False dichiarazioni rese in precedenti gare: conseguenze irrilevanti per le gare successive (art. 80 d.lgs. n. 50/2016)

Consiglio di Stato, sez. V, 03.02.2021 n. 1000

Il partecipante ad una gara di appalto non è tenuto a dichiarare le esclusioni comminate nei suoi confronti in precedenti gare per aver dichiarato circostanze non veritiere, poiché, al di là dei provvedimenti sanzionatori spettanti all’ANAC in caso di dolo o colpa grave nel mendacio, la causa di esclusione dell’omettere le informazioni dovute ai fini del corretto svolgimento della procedura di selezione si riferisce – e si conclude – all’interno della procedura di gara in cui è maturata (in termini, Cons. Stato, V, 9 gennaio 2019, n. 196; V, 21 novembre 2018, n. 6576; V, 13 settembre 2018, n. 5365; V, 26 luglio 2018, n. 4594).

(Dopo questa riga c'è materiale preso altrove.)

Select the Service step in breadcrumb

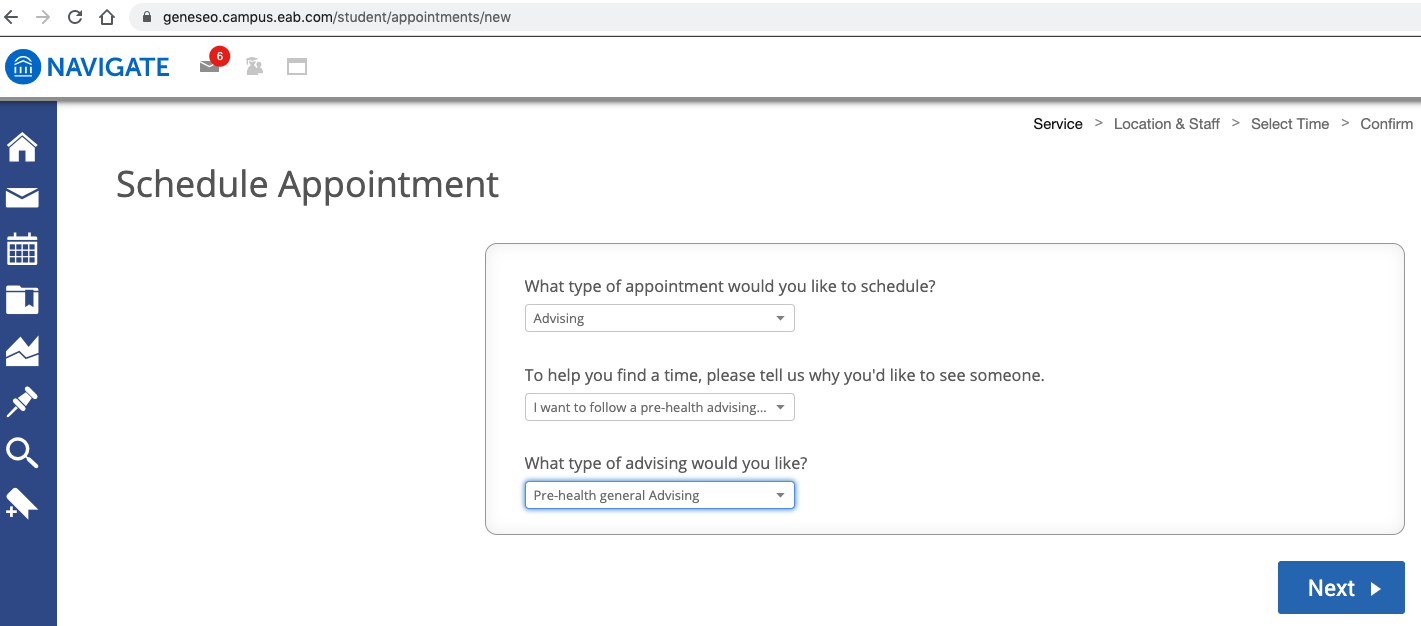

D’altro canto, a rimanere nell’ambito del quinto comma dell’art. 80 d.lgs. n. 50 del 2016, non ricorrono neppure i presupposti di applicazione della fattispecie di cui alla lettera f-bis), integrata in presenza di un mendacio, laddove quella addebitata dall’appellante a -Omissis- s.r.l. sarebbe, al più, un’omissione dichiarativa, né quelli di cui alla lettera c-bis), non risultando che l’aggiudicataria abbia attivamente “tentato di influenzare indebitamente il processo decisionale della stazione appaltante”, né – per le ragioni viste in precedenza – “omesso le informazioni dovute ai fini del corretto svolgimento della procedura di selezione”.